AI 483: Technical Elective 4 (AI in Robotics)

This course focuses on integrating AI with robotics to develop intelligent autonomous systems. Students will study perception, decision-making, motion planning, and control using AI techniques like computer vision, reinforcement learning, and path planning algorithms. The course emphasizes practical applications in robotic systems, including autonomous navigation, object manipulation, and human-robot interaction.

AI 495: Capstone Project I

This course is the first part of a two-semester senior-year capstone project for AI students. It aims to complement theoretical knowledge with in-depth, hands-on experience in AI project development.
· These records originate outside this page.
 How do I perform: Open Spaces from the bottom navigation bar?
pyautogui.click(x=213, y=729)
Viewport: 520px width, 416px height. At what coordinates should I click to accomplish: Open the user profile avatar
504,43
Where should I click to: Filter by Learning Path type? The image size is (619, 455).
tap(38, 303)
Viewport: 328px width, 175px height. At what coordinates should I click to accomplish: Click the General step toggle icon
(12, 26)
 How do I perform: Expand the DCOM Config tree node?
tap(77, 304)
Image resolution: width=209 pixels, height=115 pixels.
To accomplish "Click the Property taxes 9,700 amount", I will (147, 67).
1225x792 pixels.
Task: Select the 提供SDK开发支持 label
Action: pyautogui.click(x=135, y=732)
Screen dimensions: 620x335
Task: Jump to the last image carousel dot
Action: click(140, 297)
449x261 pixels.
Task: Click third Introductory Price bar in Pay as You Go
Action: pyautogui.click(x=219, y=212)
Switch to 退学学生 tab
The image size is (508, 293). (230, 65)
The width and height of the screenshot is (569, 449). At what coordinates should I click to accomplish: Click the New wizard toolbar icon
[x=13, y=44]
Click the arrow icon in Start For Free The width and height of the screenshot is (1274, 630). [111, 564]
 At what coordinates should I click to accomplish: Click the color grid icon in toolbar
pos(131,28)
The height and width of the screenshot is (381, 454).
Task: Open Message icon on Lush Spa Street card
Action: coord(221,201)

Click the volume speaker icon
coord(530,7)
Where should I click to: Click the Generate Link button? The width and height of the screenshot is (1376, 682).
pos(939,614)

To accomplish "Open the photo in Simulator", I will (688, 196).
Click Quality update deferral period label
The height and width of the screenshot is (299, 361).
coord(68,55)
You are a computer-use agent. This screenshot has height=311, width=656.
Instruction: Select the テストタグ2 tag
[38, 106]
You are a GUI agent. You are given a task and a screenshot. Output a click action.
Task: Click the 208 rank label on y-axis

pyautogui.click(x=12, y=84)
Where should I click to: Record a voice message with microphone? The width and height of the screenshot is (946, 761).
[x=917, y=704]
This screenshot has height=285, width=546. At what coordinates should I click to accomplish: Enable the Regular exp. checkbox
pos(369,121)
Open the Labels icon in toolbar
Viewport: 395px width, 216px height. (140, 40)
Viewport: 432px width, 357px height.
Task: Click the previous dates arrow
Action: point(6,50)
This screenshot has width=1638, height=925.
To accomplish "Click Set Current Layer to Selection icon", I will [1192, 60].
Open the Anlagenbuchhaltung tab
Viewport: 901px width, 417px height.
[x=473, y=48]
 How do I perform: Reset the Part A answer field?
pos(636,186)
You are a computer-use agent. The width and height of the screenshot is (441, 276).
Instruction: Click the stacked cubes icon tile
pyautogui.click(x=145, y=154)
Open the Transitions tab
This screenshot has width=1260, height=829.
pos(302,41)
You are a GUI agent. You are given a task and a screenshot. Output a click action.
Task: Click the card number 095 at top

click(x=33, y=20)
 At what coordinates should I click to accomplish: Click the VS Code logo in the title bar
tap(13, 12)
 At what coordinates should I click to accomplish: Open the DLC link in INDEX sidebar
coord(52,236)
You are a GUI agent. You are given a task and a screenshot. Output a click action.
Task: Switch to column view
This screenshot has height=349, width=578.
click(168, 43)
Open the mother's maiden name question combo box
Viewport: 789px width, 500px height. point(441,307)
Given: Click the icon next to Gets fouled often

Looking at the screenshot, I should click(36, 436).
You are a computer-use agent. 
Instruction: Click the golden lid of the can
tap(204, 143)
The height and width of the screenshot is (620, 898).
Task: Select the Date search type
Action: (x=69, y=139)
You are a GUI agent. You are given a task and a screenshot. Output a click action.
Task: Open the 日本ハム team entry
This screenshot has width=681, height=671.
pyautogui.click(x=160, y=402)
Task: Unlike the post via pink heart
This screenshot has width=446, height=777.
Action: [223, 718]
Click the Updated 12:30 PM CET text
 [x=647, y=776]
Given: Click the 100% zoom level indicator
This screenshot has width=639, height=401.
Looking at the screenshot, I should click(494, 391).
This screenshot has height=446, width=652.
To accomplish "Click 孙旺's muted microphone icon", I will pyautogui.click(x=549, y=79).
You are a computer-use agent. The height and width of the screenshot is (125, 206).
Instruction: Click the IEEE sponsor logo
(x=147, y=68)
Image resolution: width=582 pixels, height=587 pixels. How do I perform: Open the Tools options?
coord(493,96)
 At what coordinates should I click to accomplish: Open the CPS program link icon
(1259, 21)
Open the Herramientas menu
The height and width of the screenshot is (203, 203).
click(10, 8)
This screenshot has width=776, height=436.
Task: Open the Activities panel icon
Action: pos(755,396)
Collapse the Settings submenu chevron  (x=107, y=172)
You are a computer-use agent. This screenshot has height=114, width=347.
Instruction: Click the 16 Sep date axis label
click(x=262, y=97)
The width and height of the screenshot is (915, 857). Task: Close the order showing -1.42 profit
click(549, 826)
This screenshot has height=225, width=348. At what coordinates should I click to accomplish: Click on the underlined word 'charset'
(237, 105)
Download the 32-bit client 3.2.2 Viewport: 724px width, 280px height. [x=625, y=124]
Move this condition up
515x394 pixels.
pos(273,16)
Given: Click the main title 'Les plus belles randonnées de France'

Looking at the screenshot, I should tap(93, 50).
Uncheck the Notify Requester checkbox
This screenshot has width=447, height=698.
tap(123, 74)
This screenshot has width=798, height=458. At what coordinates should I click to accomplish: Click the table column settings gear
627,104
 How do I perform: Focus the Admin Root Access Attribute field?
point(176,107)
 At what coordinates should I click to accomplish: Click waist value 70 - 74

Students will work in teams on projects relevant to the AI sector, focusing on tasks such as requirement analysis, system architecture, design, implementation, testing, validation, project management, and maintenance. In this part, students will develop a project plan, provide a software requirement specification document, and create a high-level design for an AI-driven application or system.

AI 496: Capstone Project II

Building on the groundwork laid in AI 495, this course focuses on implementing and completing the capstone project. Students will execute their proposed solutions, including AI model development and performance evaluation. Teams will utilize industry-standard tools and techniques to develop a functional prototype or system. The course culminates with a comprehensive project report and a formal presentation to faculty and industry stakeholders, demonstrating the ability to tackle complex, real-world problems with AI-enabled strategies. Emphasis is placed on teamwork, project management, and effective communication of findings. Student teams are required to deliver the executable code, submit a final report, and present and demonstrate their AI solution, showcasing its functionality and impact.